If you don't mind DoS from logs filling up your entire hard drive. All sorts of things break when you have no free disk space. 

If your system does not have direct access from the Internet this is significantly limited risk. A lot of people run web/mail/ssh/ftp/etc services. If it's on a laptop and you bring it to an untrusted network (eg local coffee wifi) you're at risk.

Additionally depending on what you're doing some filesytem types or flags make be desirable for some partitions and not for others. A simple example is to set "noatime" on ext3 for partitions running large mail servers that have lots of smaller files to vastly improve performance. This particular case may or may not be applicable today as I've not setup and maintained an smtp server in along time (thankfully). 

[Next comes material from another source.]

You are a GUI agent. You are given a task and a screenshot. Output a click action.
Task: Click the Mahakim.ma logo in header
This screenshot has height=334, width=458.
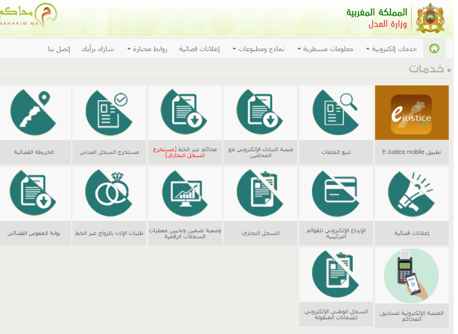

Here is some additional justification from Opening for partition separation including (secure)  defaults they use

http://www.openbsd.org/faq/faq4.html#Partitioning




-------- Original message --------
From: David Wagle <david.wagle at gmail.com> 
Date:02/24/2014  9:27 AM  (GMT-06:00) 
To: TCLUG Mailing List <tclug-list at mn-linux.org> 
Subject: Re: [tclug-list] Will Firefox 20.0 become obselete for basic use? 

With modern file systems and home hardware raid capabilities, there really isn't a technical downside to simply going with a / partition. If you have an SSD drive you can always go with / on the SSD and /home for all the data. More than that is really kind of missing the points of LVM and the raid capabilities inherent in the hardware. 


On Mon, Feb 24, 2014 at 3:14 AM, Mike Miller <mbmiller+l at gmail.com> wrote:
On Sun, 23 Feb 2014, tclug at freakzilla.com wrote:

Like I said, I don't think it's an unlimited skip, and some versions might be better at it than others. I used do-release-upgrade -d, and it worked for me. Might not have worked as well in previous versions.

That is sort of consistent with what happened with my 12.04.2 LTS going to 14.04.  It probably has something to do with it being LTS.  The other two were not LTS and they did not try to skip.

Clearly, the man page for do-release-upgrade is not correct in stating that the -d option will "Check if upgrading to the latest devel release is possible."  It almost always checks only for the next release from 6 months after the installed release.